● **TASK**
Extract each line of the material below that contains the string "screenshot". Matching is case-sensitive.

● **DATASET EXCERPTS**
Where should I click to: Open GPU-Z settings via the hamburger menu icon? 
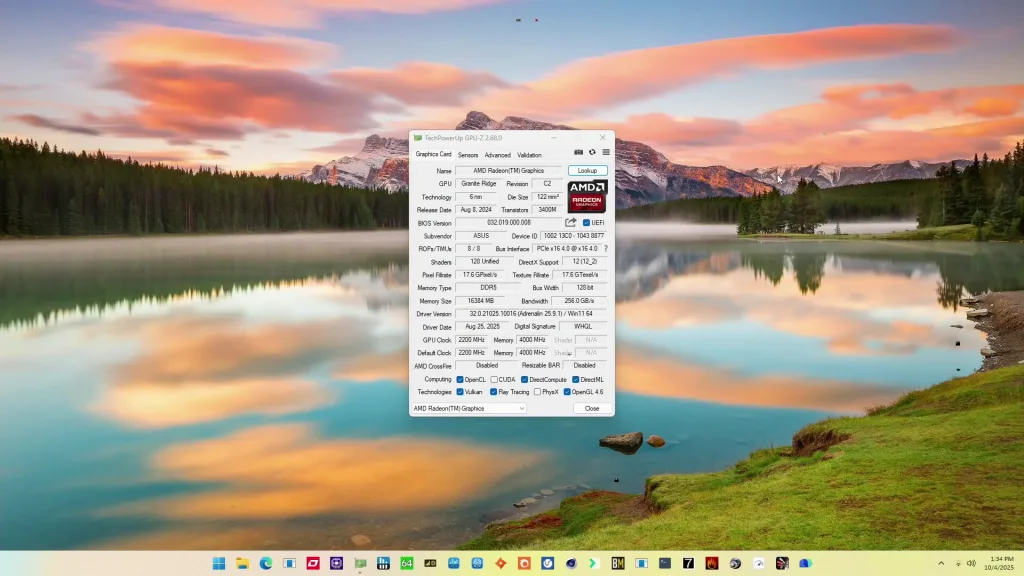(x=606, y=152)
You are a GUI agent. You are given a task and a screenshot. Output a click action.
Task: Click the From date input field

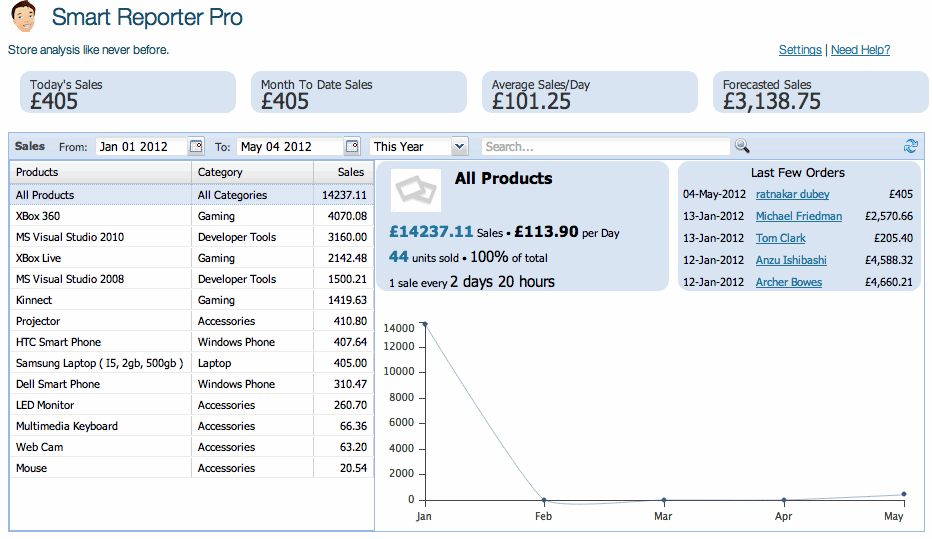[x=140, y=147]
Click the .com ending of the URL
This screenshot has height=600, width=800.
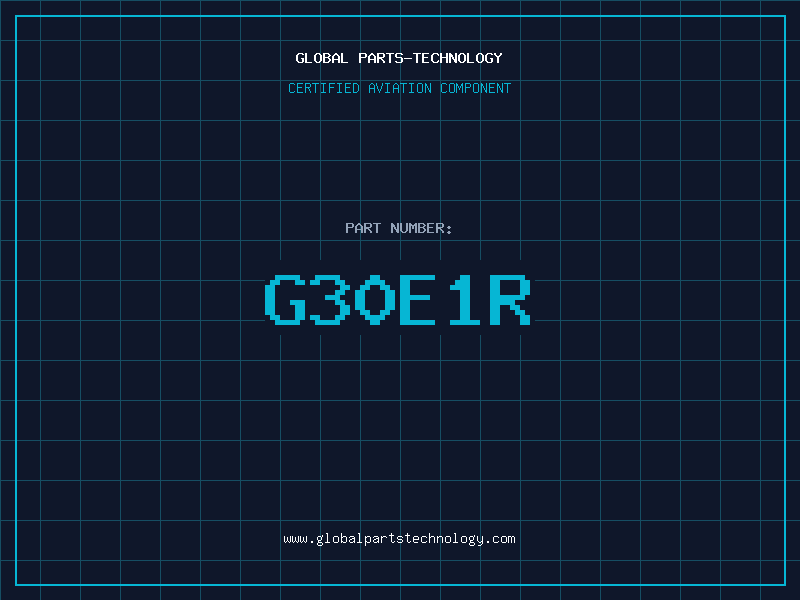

● **THE RESPONSE**
You are a GUI agent. You are given a task and a screenshot. Output a click action.
This screenshot has height=600, width=800.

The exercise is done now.